Background: DNA amplifications alter gene dosage in cancer genomes by multiplying the gene copy number. Amplifications are quintessential in a considerable number of advanced cancers of various anatomical locations. The aims of this study were to classify human cancers based on their amplification patterns, explore the biological and clinical fundamentals behind their amplification-pattern based classification, and understand the characteristics in human genomic architecture that associate with amplification mechanisms.
Methods: We applied a machine learning approach to model DNA copy number amplifications using a data set of binary amplification records at chromosome sub-band resolution from 4400 cases that represent 82 cancer types. Amplification data was fused with background data: clinical, histological and biological classifications, and cytogenetic annotations. Statistical hypothesis testing was used to mine associations between the data sets.

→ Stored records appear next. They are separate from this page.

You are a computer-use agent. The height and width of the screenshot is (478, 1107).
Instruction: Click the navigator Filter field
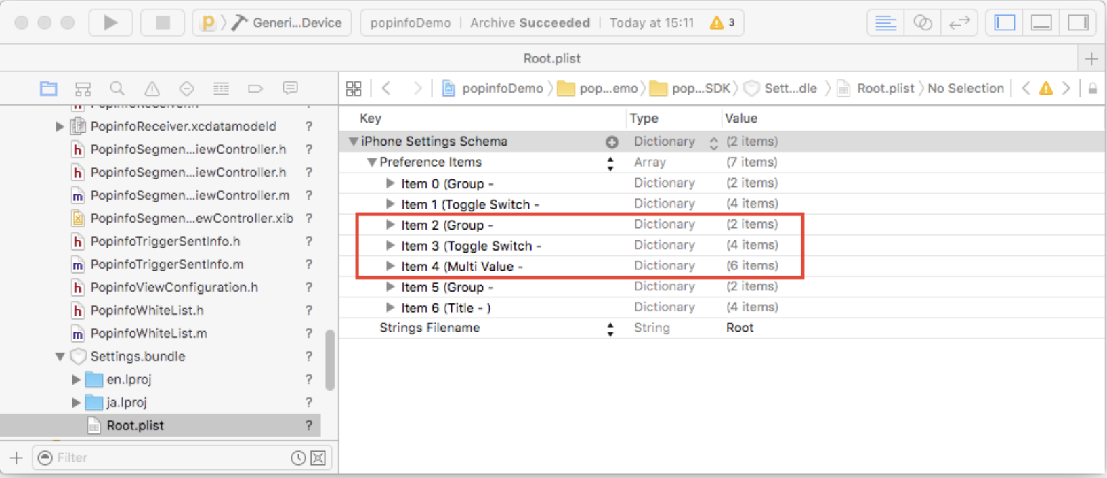pos(169,458)
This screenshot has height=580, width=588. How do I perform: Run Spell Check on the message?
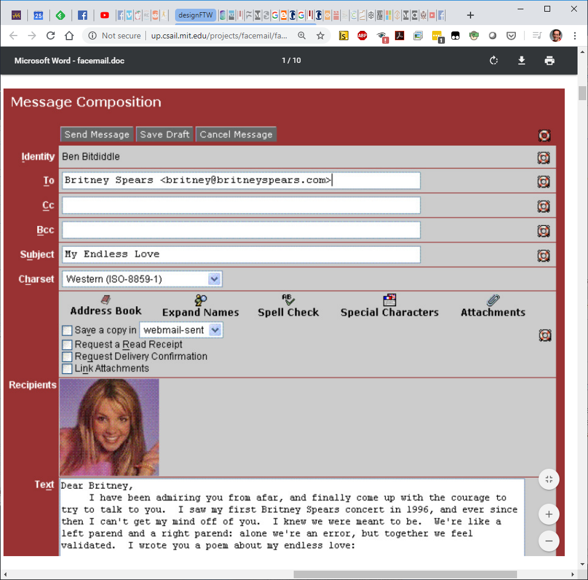pos(288,300)
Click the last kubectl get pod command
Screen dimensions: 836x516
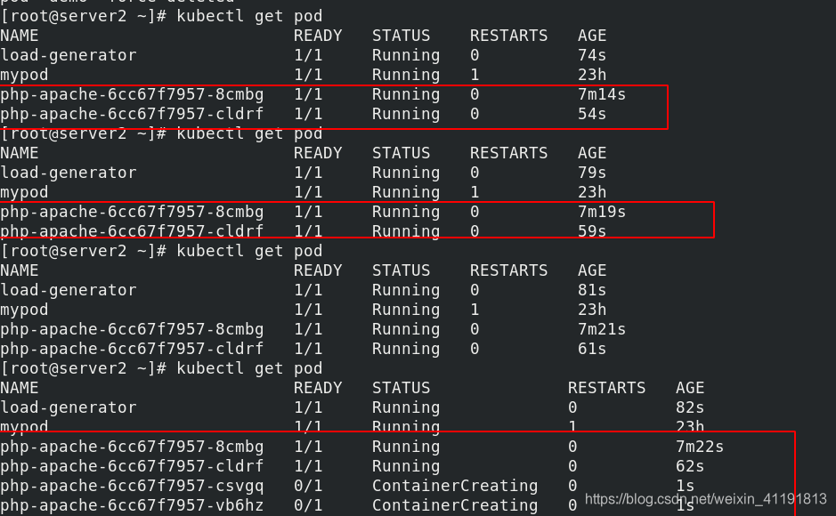pyautogui.click(x=249, y=368)
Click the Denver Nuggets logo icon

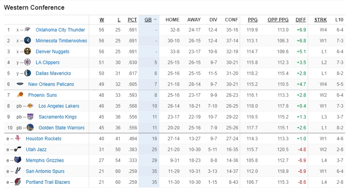coord(27,51)
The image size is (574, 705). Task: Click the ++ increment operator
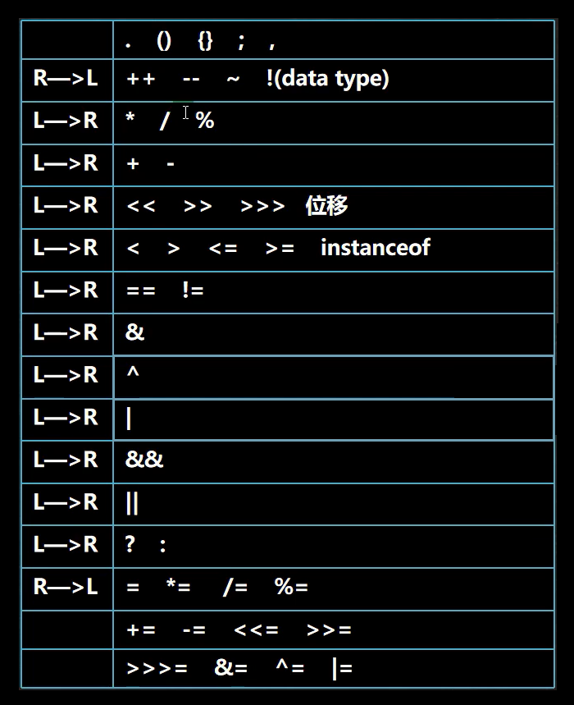tap(141, 79)
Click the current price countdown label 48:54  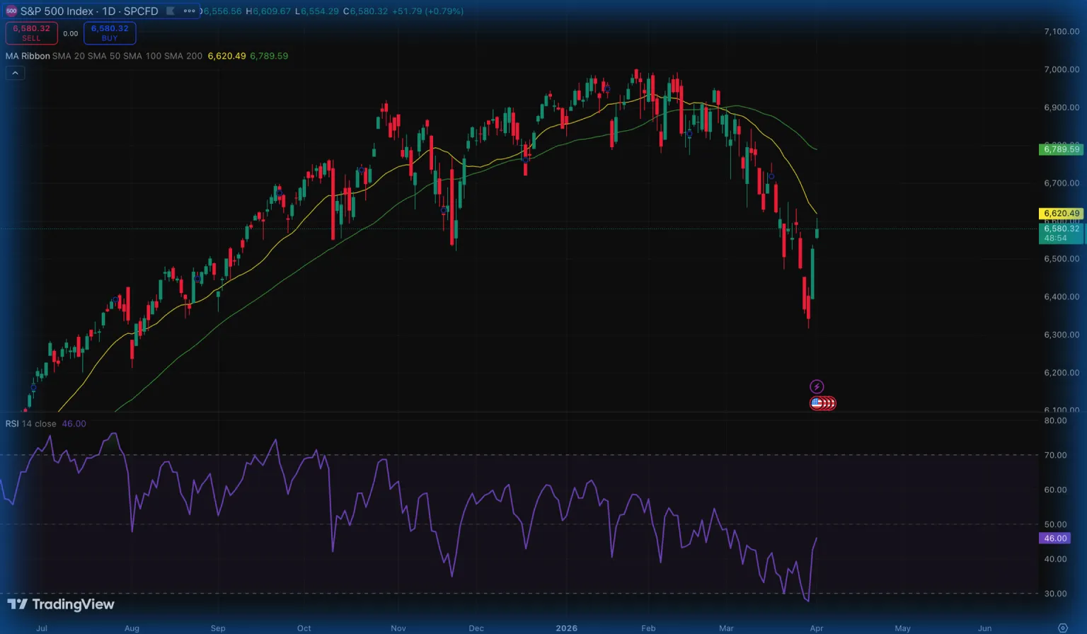click(1056, 238)
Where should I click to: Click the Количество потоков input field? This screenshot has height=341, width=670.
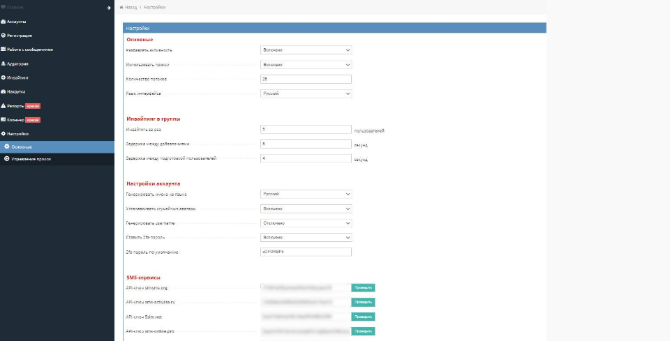point(305,79)
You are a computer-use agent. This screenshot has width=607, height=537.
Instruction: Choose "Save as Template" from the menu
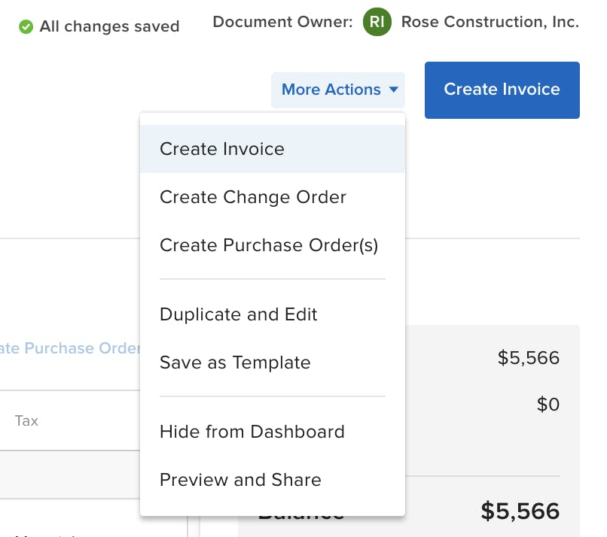click(234, 363)
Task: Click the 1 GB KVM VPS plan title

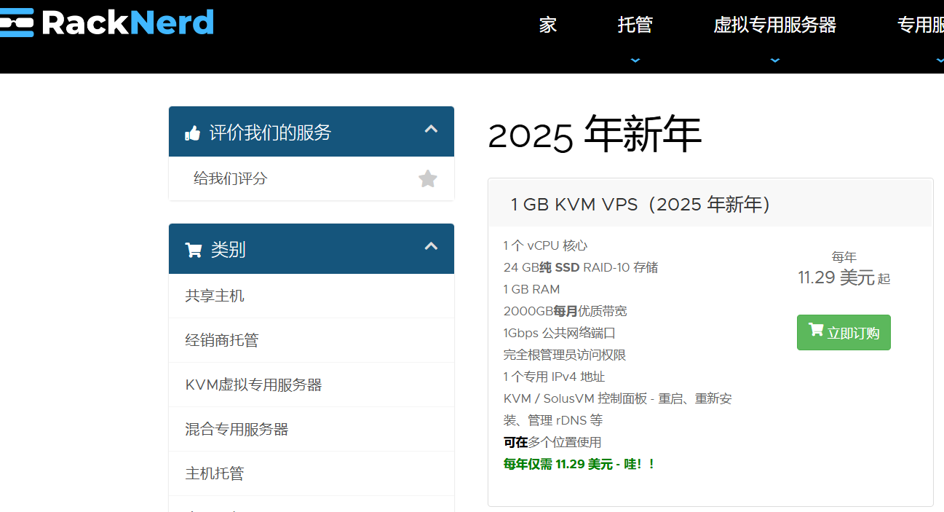Action: click(x=640, y=205)
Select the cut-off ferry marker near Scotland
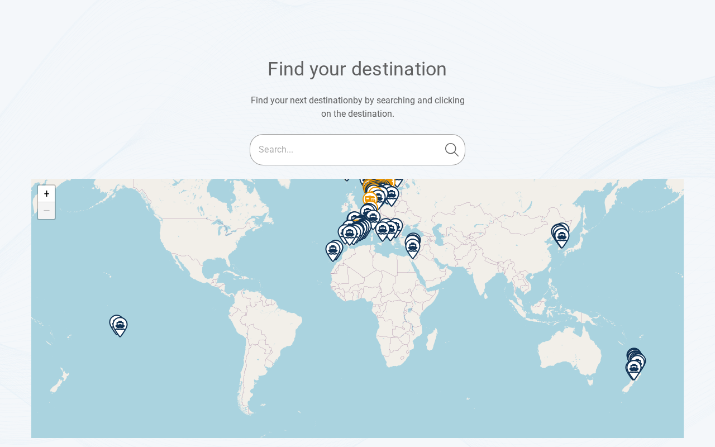The image size is (715, 447). pyautogui.click(x=346, y=179)
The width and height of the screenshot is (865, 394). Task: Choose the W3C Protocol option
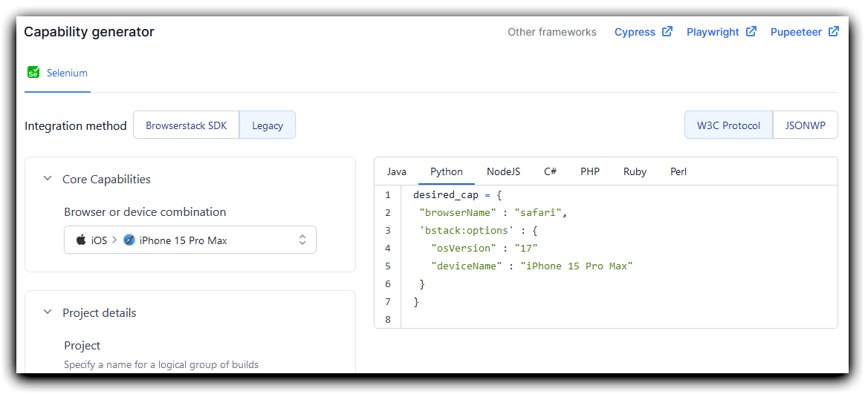pyautogui.click(x=728, y=125)
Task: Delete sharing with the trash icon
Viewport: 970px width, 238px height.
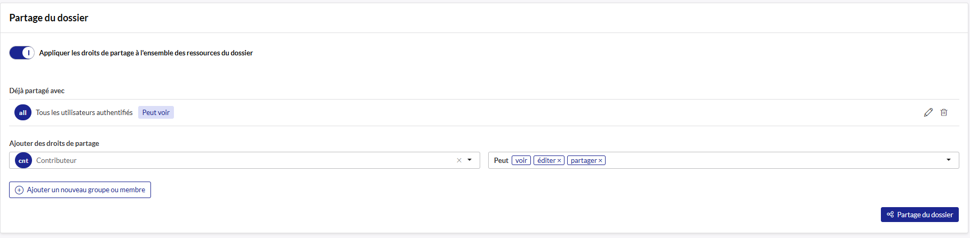Action: coord(944,112)
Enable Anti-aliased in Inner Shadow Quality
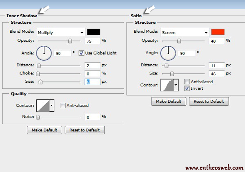Image resolution: width=245 pixels, height=172 pixels. (63, 106)

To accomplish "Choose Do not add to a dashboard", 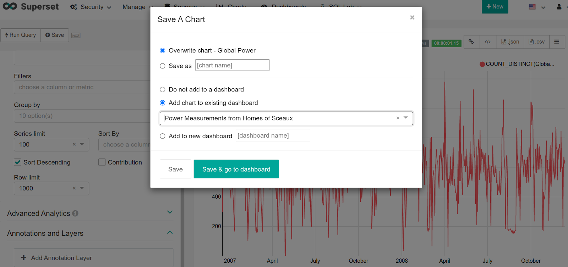I will click(x=163, y=90).
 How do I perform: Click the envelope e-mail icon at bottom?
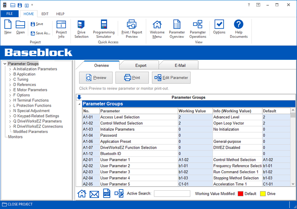[94, 194]
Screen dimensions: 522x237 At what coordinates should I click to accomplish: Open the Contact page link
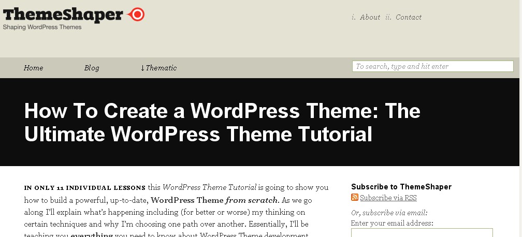[409, 17]
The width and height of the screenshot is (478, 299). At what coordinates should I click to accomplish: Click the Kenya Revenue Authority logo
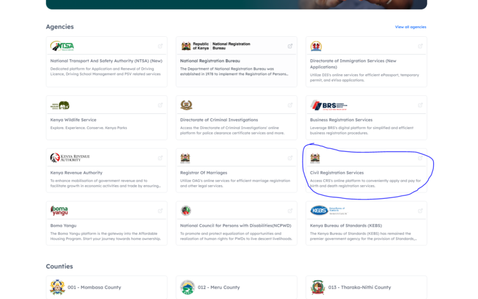(x=70, y=158)
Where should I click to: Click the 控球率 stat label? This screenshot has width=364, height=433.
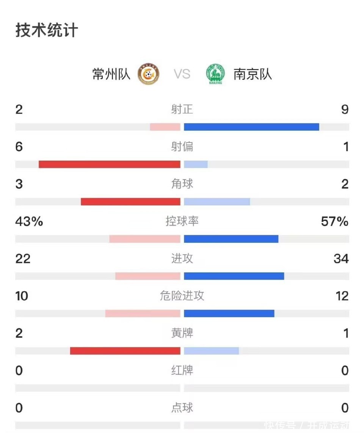182,221
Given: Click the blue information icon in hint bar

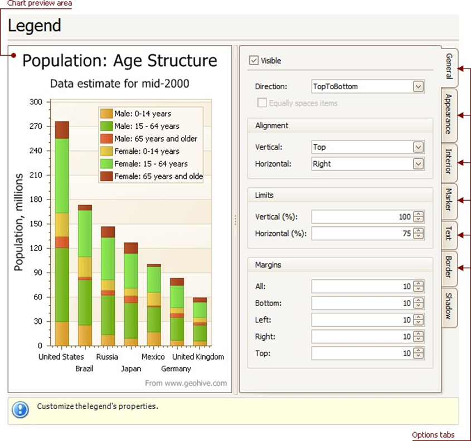Looking at the screenshot, I should pyautogui.click(x=20, y=410).
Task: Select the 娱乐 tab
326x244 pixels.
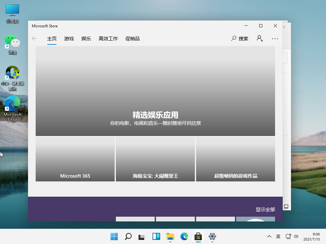Action: pyautogui.click(x=86, y=38)
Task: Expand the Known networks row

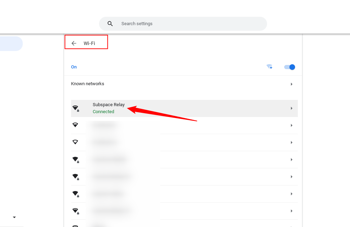Action: click(x=292, y=84)
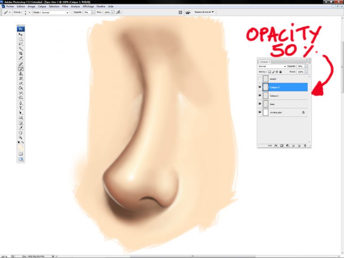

Results: Probabilistic clustering of each chromosome identified 111 amplification models and divided the cancer cases into clusters. The distribution of classification terms in the amplification-model based clustering of cancer cases revealed cancer classes that were associated with specific DNA copy number amplification models. Amplification patterns - finite or bounded descriptions of the ranges of the amplifications in the chromosome - were extracted from the clustered data and expressed according to the original cytogenetic nomenclature. This was achieved by maximal frequent itemset mining using the cluster-specific data sets. The boundaries of amplification patterns were shown to be enriched with fragile sites, telomeres, centromeres, and light chromosome bands.
Conclusions: Our results demonstrate that amplifications are non-random chromosomal changes and specifically selected in tumor tissue microenvironment. Furthermore, statistical evidence showed that specific chromosomal features co-localize with amplification breakpoints and link them in the amplification process.